An MIT professor called AI “a brand new credit card that lets us accumulate technical debt in ways we were never able to before”. That credit card now writes 41% of the code.

Whether the exact number is accurate or not (Stability AI Ex-CEO Emad Mostaque has been saying so since 2023… and he predicts that it will be 100% by end of the decade), the point is clear: a large and growing portion of modern codebases is now generated with the help of AI tools. This has undeniable benefits: developers can prototype faster, explore ideas quickly, and automate repetitive tasks that previously consumed valuable time.

But this acceleration also introduces a structural challenge: we are producing code faster than we can reasonably understand and validate it. Some years ago, AI systems started to be so much complex that we started to lose track to understand how they think, becoming increasingly opaque. And now that they are starting to write our code, we are in a situation where we start to don’t understand how our code works too, nor how well it does.

In many teams, the question is no longer whether AI-generated code should be used, but how we can maintain quality and reliability when the volume of generated code keeps increasing.

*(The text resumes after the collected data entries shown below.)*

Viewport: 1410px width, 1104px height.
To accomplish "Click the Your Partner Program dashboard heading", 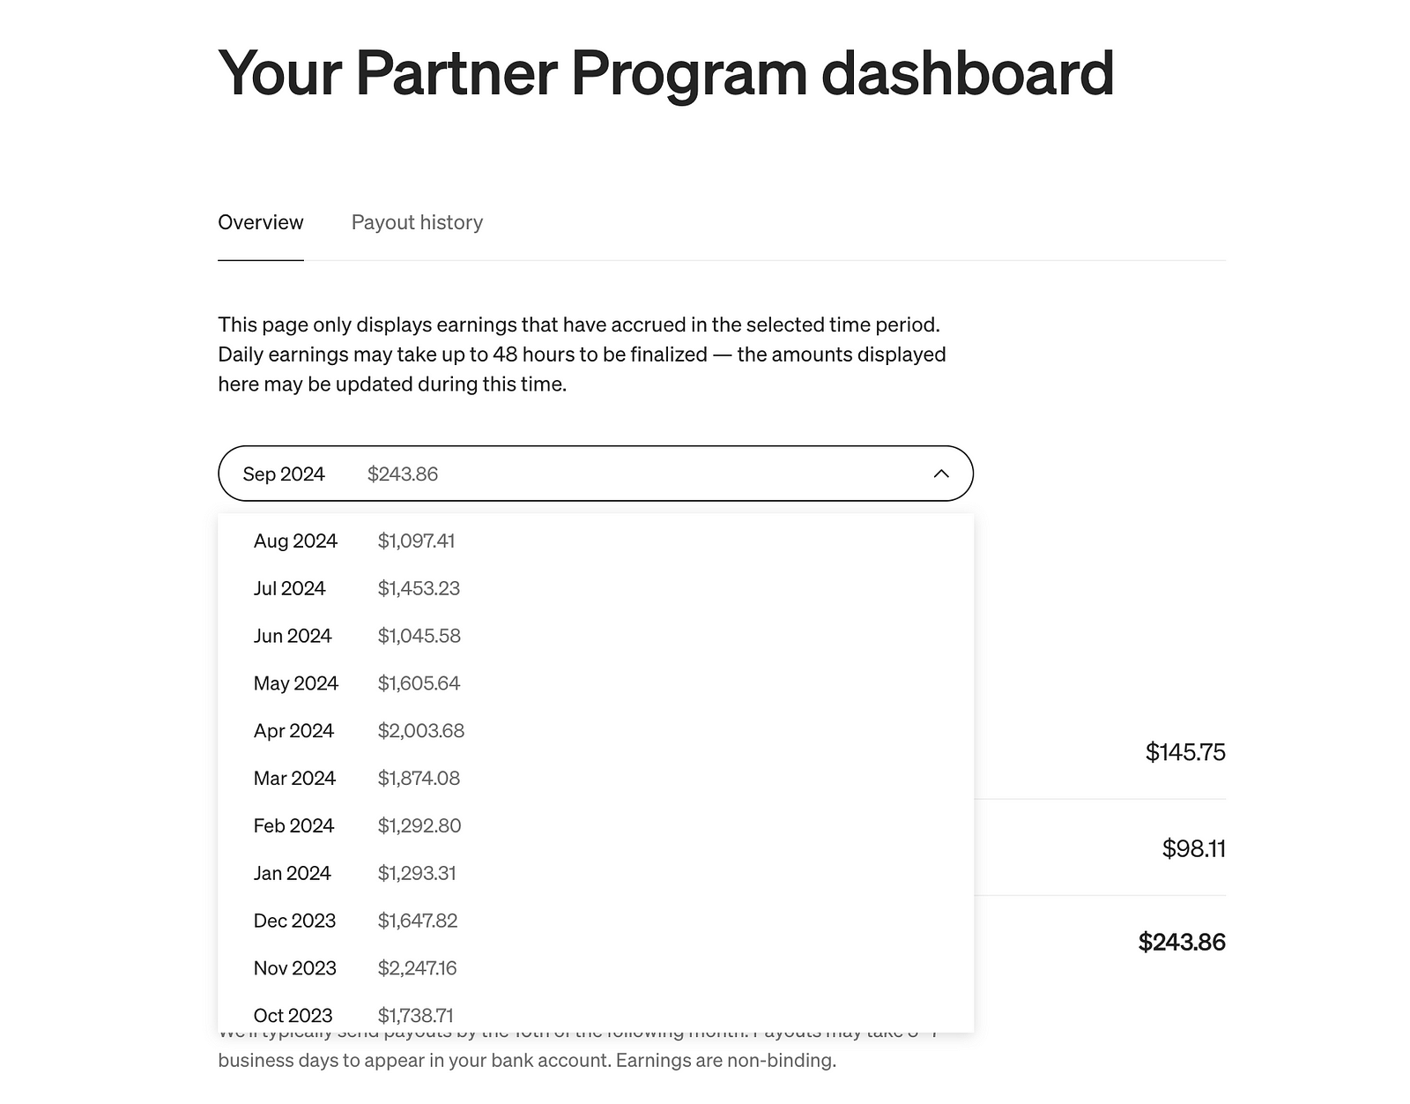I will pyautogui.click(x=666, y=76).
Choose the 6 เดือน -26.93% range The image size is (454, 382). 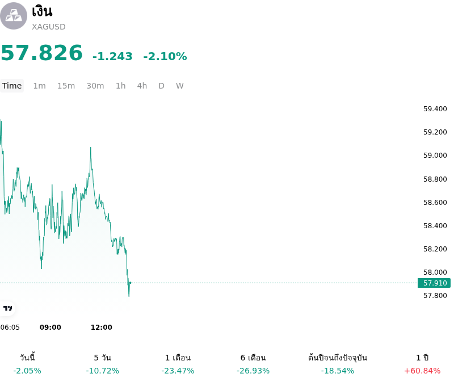(253, 364)
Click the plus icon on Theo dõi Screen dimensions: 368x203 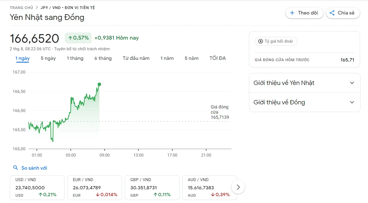tap(292, 13)
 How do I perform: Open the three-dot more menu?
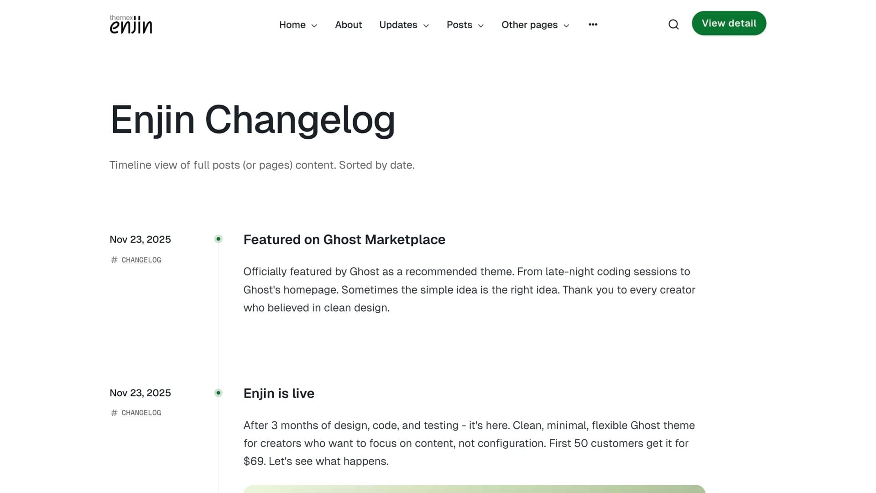tap(593, 25)
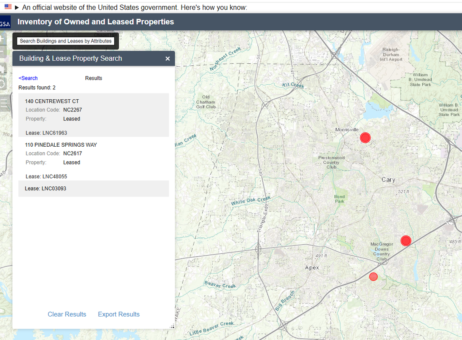This screenshot has height=340, width=462.
Task: Zoom in using the plus map control
Action: click(2, 38)

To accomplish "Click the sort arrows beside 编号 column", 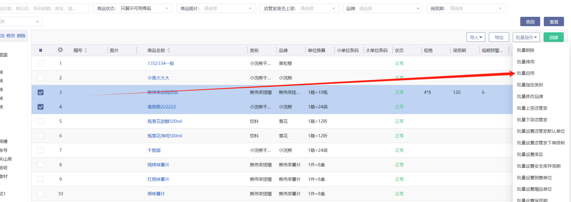I will pyautogui.click(x=86, y=50).
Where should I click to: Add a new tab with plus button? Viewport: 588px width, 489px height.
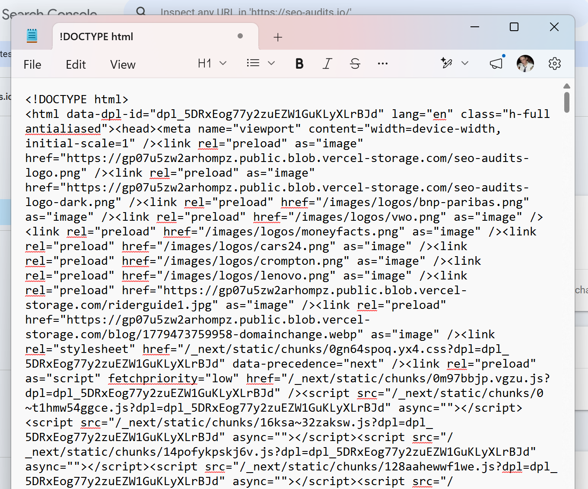tap(278, 38)
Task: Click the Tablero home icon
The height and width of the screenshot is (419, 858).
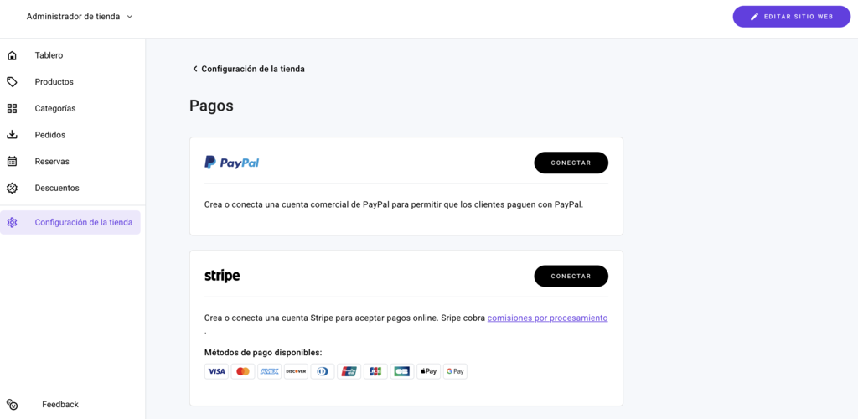Action: point(12,55)
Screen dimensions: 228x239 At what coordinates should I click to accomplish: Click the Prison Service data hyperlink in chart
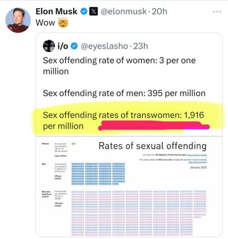pyautogui.click(x=197, y=155)
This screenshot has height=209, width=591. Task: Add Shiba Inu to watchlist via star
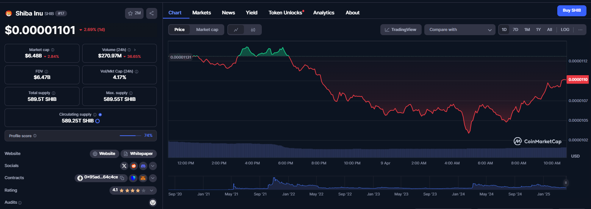point(134,13)
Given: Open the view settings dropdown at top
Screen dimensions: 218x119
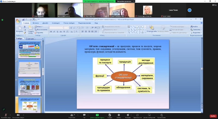Looking at the screenshot, I should [x=126, y=1].
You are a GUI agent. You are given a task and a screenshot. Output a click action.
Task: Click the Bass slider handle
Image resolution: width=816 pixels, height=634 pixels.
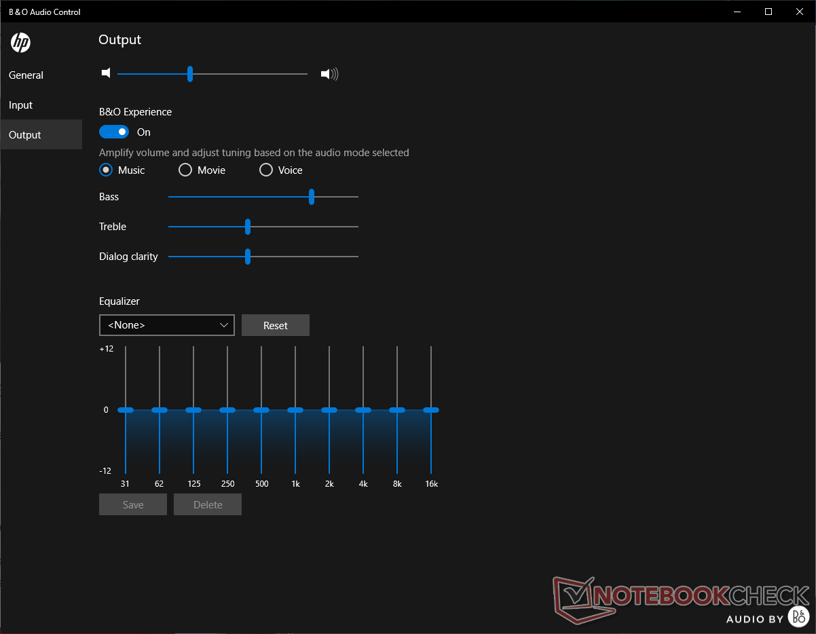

And increasingly, it raises a deeper question: we may start to need AI to review and explain the code generated by AI, but who watches the watchmen?

The Review Bottleneck

In theory, modern development workflows are designed to maintain quality through code reviews: pull requests are reviewed by experienced engineers before changes are merged to identify if they are aligned to the project’s standards and global architecture of the system and mentor more junior developers towards them, and automated tests provide additional guarantees about stability, performance, and correctness.

In practice, the scale of AI-generated code is changing the dynamics of reviews.

Several studies suggest that average code reading speed is around 1000 lines of code per hour, assuming sustained concentration. That means reviewing a 1000+ SLOC pull request may already require close to an hour of focused work under ideal conditions.

In reality, reviews rarely happen under ideal conditions: engineers are interrupted by meetings, messages, and other responsibilities. Context switching is constant. Maintaining full concentration for extended periods is difficult. And let’s be honest: code reviews are boring, and they are mostly done to both help our work colleagues and decompress between more intensive and focus demanding creative tasks, and usually with a cup of coffee in the hand.

AI-assisted development changes the equation further: developers are now able to produce significantly more code than before. Personally, I have experienced periods where (with properly defined specs and a carefully crafted prompt) AI assistance allowed me to produce in minutes the equivalent code that would have taken me days or weeks to write manually. This is a tremendous boost in productivity, but the result is not necessarily reduced workload. Instead, the nature of the work shifts from writing code to reviewing and validating all these increasingly large volumes of generated code.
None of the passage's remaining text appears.